The review identifies several areas for action considered necessary to operationalise this adapted model:

  • A methodology to rapidly assess a country’s (and government’s) capacity to manage and lead an emergency nutrition response should be developed and piloted in two contexts: a) as part of a process to prepare for a nutrition emergency embedded in a larger emergency preparedness process and b) in a context with ongoing Nutrition Cluster support, moving into the transition phase.
  • Capacity development tools and approaches, particularly those aimed at mainstreaming emergency coordination competencies (such as training tools and learning and knowledge management strategies), should be adapted to ensure that coordination for nutrition, including emergency nutrition coordination, is appropriately included as a nutrition systems priority.
  • Design a range of approaches to develop government capacity to lead and coordinate nutrition emergencies during an emergency. This should consider the likely demand on resources (including funds and human resources) for the primary life-saving objective of an emergency response.
  • The Cluster Lead Agency and significant players in nutrition sector coordination should act as conveners to pilot and further develop the suggested model, thus supporting SUN and IASC structures to adapt the model and principles and agree to incorporate the model in their policies, strategies and guidance as a shared nutrition coordination model across development and emergency contexts.
  • Using the agreed holistic and adaptive model for nutrition coordination, review UNICEF, SUN and IASC programme cycle and budgeting instruments to ensure adequate attention to emergency nutrition coordination and capacity development during the nutrition emergency.  
  • Develop and implement an advocacy strategy for senior leadership in government, local and international nutrition partners’ agencies and donors to promote the value of a nutrition systems-based approach including coordination, which incorporates nutrition coordination in emergencies, capacity building for coordination in emergencies and preparedness for emergency nutrition coordination.

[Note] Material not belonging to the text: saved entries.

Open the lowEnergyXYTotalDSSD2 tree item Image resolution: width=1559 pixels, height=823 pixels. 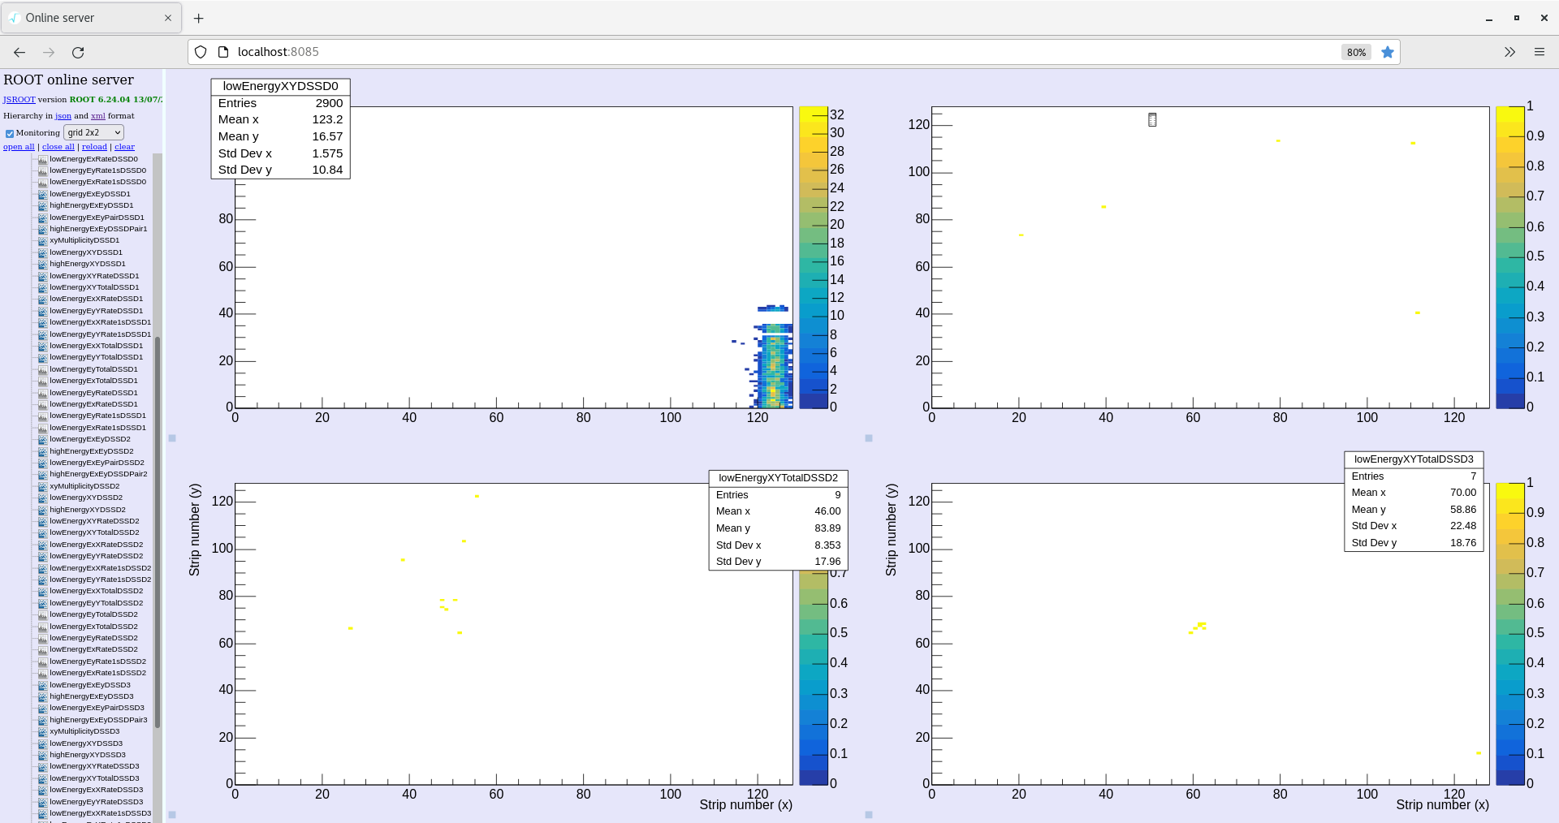[94, 532]
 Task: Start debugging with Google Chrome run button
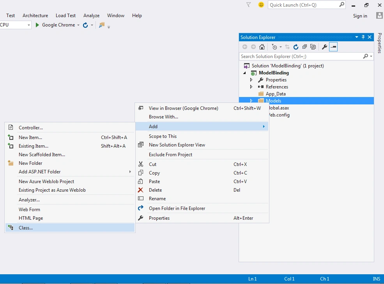click(x=37, y=25)
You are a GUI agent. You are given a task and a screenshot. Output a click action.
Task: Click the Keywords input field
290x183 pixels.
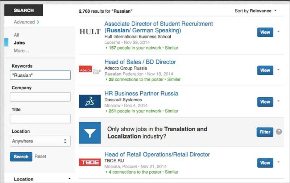[x=40, y=75]
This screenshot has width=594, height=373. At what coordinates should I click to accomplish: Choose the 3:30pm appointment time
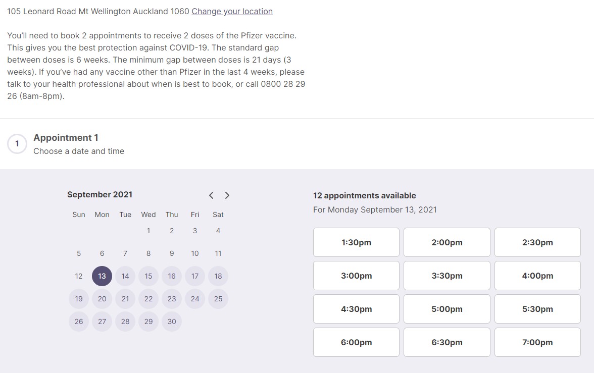(x=447, y=276)
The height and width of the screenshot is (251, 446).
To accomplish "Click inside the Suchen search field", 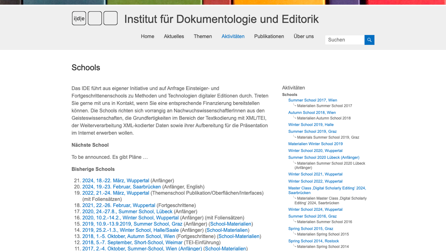I will 344,40.
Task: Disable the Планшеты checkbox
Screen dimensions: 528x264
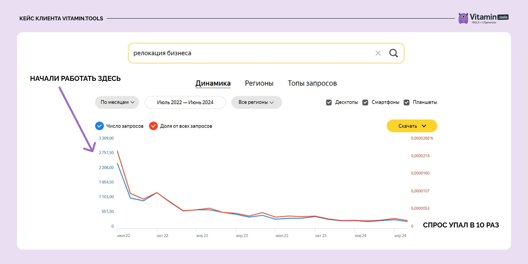Action: click(x=406, y=102)
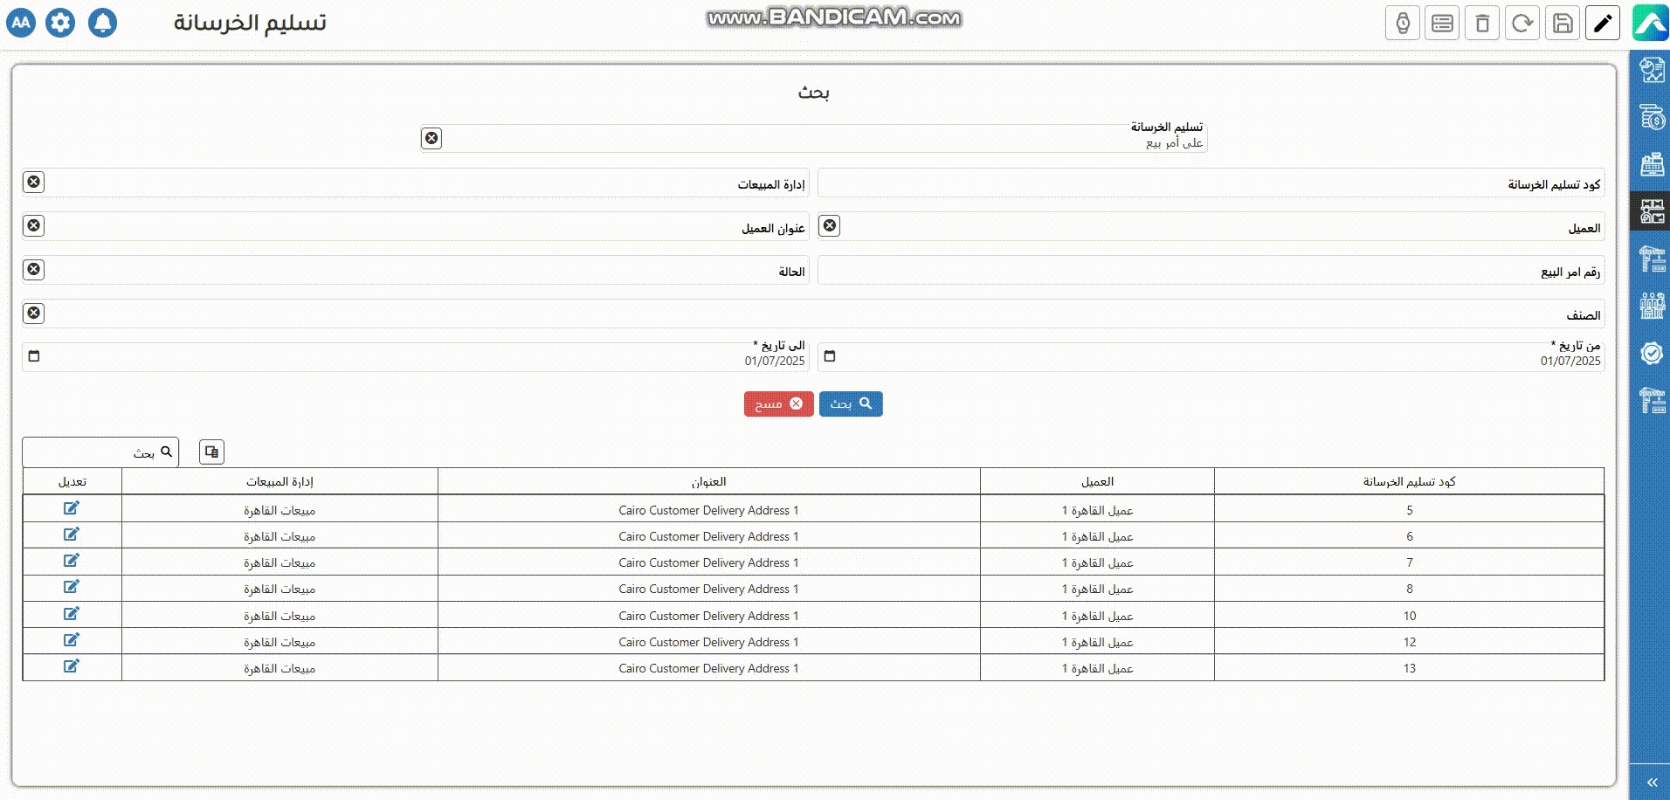Click the refresh arrow toolbar icon
1670x800 pixels.
pyautogui.click(x=1522, y=24)
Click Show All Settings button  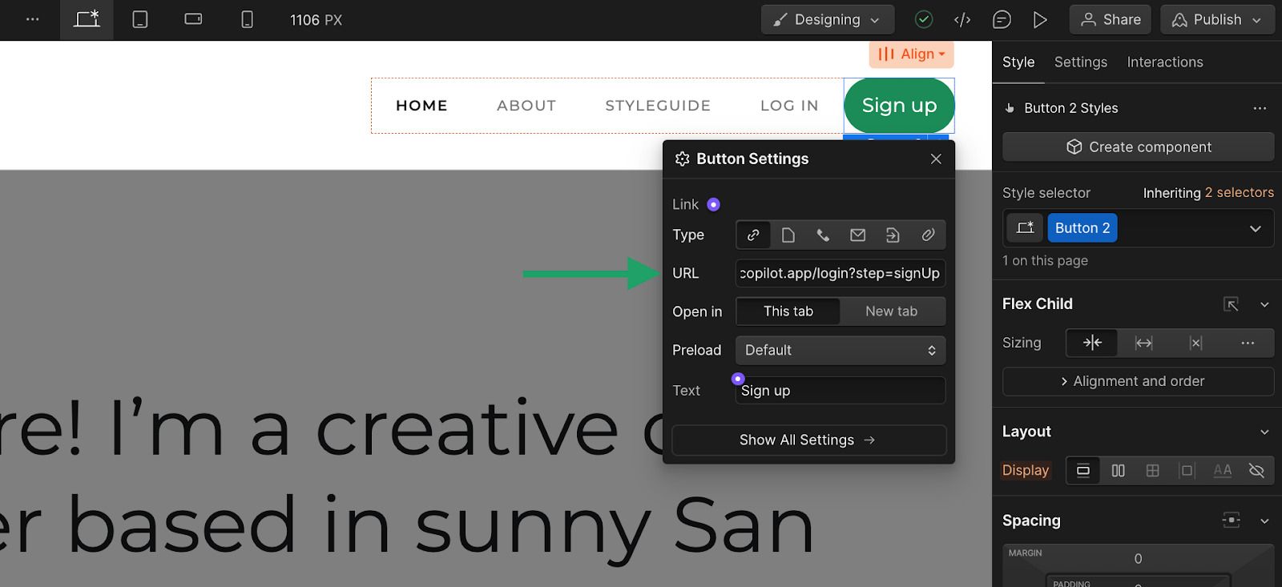(808, 440)
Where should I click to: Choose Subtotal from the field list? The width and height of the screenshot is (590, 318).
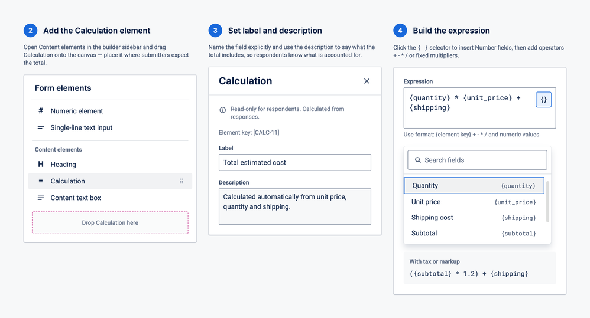point(474,233)
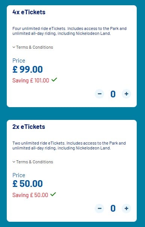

For more information, contact: Peter Hailey


References

Gonzalez  and Mutuma 2016.  Gonzalez E and Mutuma S. Nutrition Cluster advocacy strategy framework 2016-2019: Responding to the nutritional needs of emergency affected populations. http://nutritioncluster.net/wp-content/uploads/sites/4/2016/02/Nutrition-Cluster-Final-Advocacy-Framework-v2.pdf

High Level Panel on Humanitarian Financing 2016. High-level Panel on Humanitarian Financing Report to the Secretary-General: Too important to fail – addressing the humanitarian financing gap (January 2016). https://interagencystandingcommittee.org/system/files/hlp_report_too_important_to_failgcoaddressing_the_humanitarian_financing_gap.pdf

UNICEF and GNC 2016. Strengthening Nutrition Humanitarian Action Phase 2: Supporting Humanitarian Cluster/Sector Coordination Transition. A synthesis review of findings on strategic issues that UNICEF, within its Core Commitments for Children and as the Nutrition Cluster Lead Agency, needs to address in order to operationalise transition of cluster coordination structures into national coordination platforms. July 2016.

http://nutritioncluster.net/just-published-gnc-review-supporting-humanitarian-clustersector-coordination-transition/

United Nations 2015. One humanity, shared responsibility: Report of the United Nations Secretary-General for the World Humanitarian Summit. http://sgreport.worldhumanitariansummit.org/


Endnote

1 Transitioning is the step between having an active Cluster and deactivating a Cluster.

2Government is classified as ‘constrained’ when it is unable or unwilling to act (for example, because it is itself party to a conflict (Cluster Coordination Reference Module 2015). A government is classified as ‘severely constrained’ when it is unable or unwilling to coordinate (for example, because it is itself a party to a conflict).

3This review was about coordination but clarity on a model for coordination to bridge the nexus will also need to to include issues of capacity strengthening for the technical aspects of NiE.